We do not express any opinion with respect to the laws of any jurisdiction other than the General Corporation Law of the State of Delaware (the “DGCL”).
Based upon the foregoing and subject to the qualifications and assumptions stated herein, we are of the opinion that, the Securities have been duly authorized by all requisite corporate action on the part of the Company under the DGCL and when issued and sold in accordance with the Sales Agreements, will be validly issued, fully paid and nonassessable provided that the consideration therefor is not less than $0.01 per share.

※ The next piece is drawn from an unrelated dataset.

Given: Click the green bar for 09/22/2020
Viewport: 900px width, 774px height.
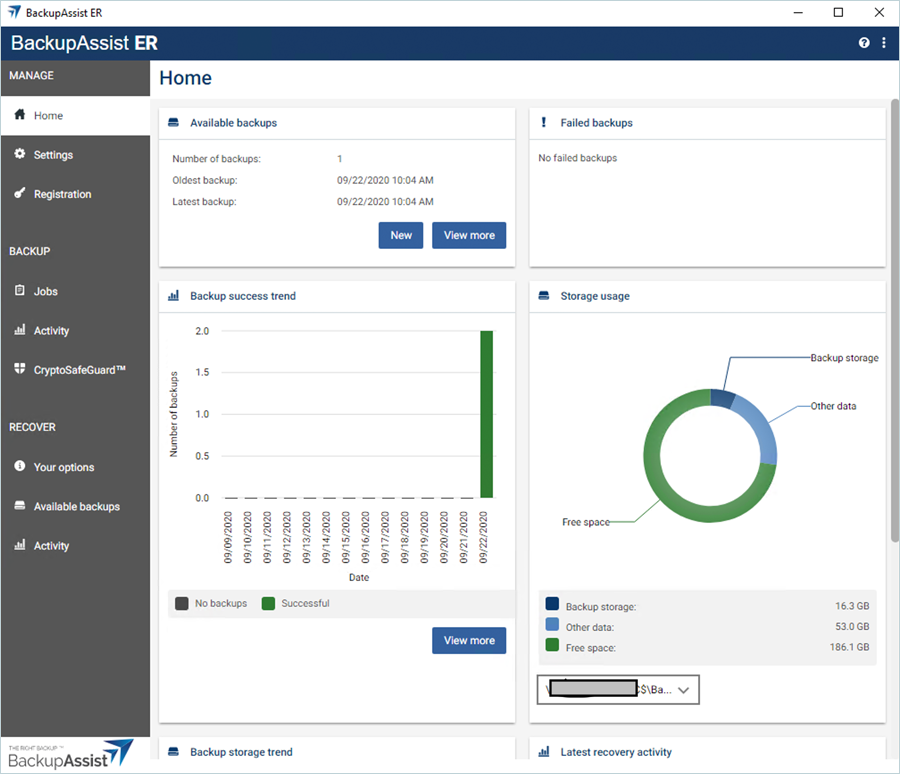Looking at the screenshot, I should [x=487, y=414].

In addition, in rendering the foregoing opinion we have assumed that:
(a) the Company’s issuance of the Securities does not and will not (i) except to the extent expressly stated in the opinion contained herein, violate any statute to which the Company or such issuance is subject, or (ii) constitute a violation of, or a breach under, or require the consent or approval of any other person under, any agreement or instrument binding on the Company (except that we do not make this assumption with respect to the Certificate of Incorporation, the Bylaws or those agreements or instruments expressed to be governed by the laws of the State of New York which are listed in Part II of the Registration Statement or the Company’s Annual Report on Form 10-K for the year ended December 31, 2023 although we have assumed compliance with any covenant, restriction or provision with respect to financial ratios or tests or any aspect of the financial condition or results of operations of the Company contained in such agreements or instruments), and we have further assumed that the Company will continue to have sufficient authorized shares of Common Stock; and
(b) the Company’s authorized capital stock is as set forth in the Certificate of Incorporation and we have relied solely on the certified copy thereof issued by the Secretary of State of the State of Delaware and have not made any other inquiries or investigations.
This opinion letter shall be interpreted in accordance with customary practice of United States lawyers who regularly give opinions in transactions of this type.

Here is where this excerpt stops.